Remittances to low and middle income countries grew rapidly and are projected to reach a new record in 2018, says the latest edition of the World Bank’s Migration and Development Brief, released today.
The Bank estimates that officially recorded remittances to developing countries will increase by 10.8 percent to reach $528 billion in 2018.
Global Remittance Statistics Overview
This new record level follows robust growth of 7.8 percent in 2017. Global remittances, which include flows to high-income countries, are projected to grow by 10.3 percent to $689 billion.
Remittance flows rose in all regions, most notably in Europe and Central Asia (20 percent) and South Asia (13.5 percent), followed by Sub-Saharan Africa (9.8 percent), Latin America and the Caribbean (9.3 percent), the Middle East and North Africa (9.1 percent), and East Asia and the Pacific (6.6 percent).
Growth was driven by a stronger economy and employment situation in the United States and a rebound in outward flows from Gulf Cooperation Council (GCC) countries and the Russian Federation.
Among major remittance recipients, India retains its top spot, with remittances expected to total $80 billion this year, followed by China ($67 billion), Mexico and the Philippines ($34 billion each), and Egypt ($26 billion).
As global growth is projected to moderate, future remittances to low- and middle-income countries are expected to grow moderately by 4 percent to reach $549 billion in 2019. Global remittances are expected to grow 3.7 percent to $715 billion in 2019.
The Brief notes that the global average cost of sending $200 remains high at 6.9 percent in the third quarter of 2018. Reducing remittance costs to 3 percent by 2030 is a global target under Sustainable Development Goal (SDG) 10.7. Increasing the volume of remittances is also a global goal under the proposals for raising financing for the SDGs.
Cost of Remittance Still too High Despite Fintech Advancements
“Even with technological advances, remittances fees remain too high, double the SDG target of 3 percent. Opening up markets to competition and promoting the use of low-cost technologies will ease the burden on poorer customers,”
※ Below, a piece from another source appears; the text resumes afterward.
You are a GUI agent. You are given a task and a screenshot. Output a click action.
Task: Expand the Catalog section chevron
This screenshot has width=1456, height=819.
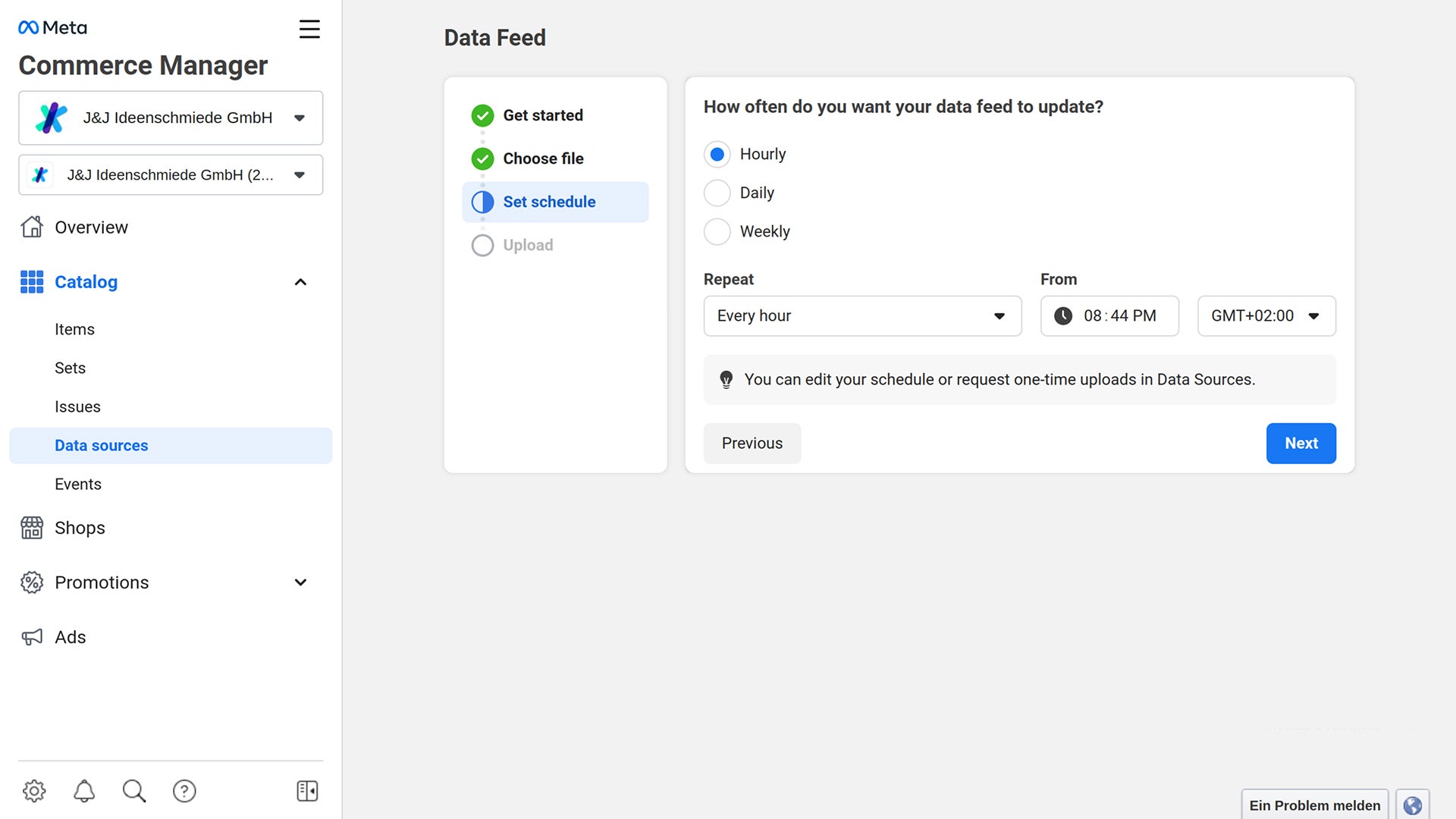click(301, 281)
said Mahmoud Mohieldin, Senior Vice President for the 2030 Development Agenda, United Nations Relations, and Partnerships at the Bank.
The average cost of remitting in South Asia was the lowest at 5.4 percent, while Sub-Saharan Africa continued to have the highest at 9 percent. No solutions are yet in sight for practices that drive up costs, such as de-risking action of banks, which lead to closure of bank accounts of remittance service providers. Another persistent factor that keeps fees high is the exclusive partnership between national post office systems and any single money transfer operator, as it allows the operator to charge higher fees to poorer customers dependent on post offices.
The Migration and Development Brief, as well as detailed analysis of migration and remittances data, are available at www.knomad.org.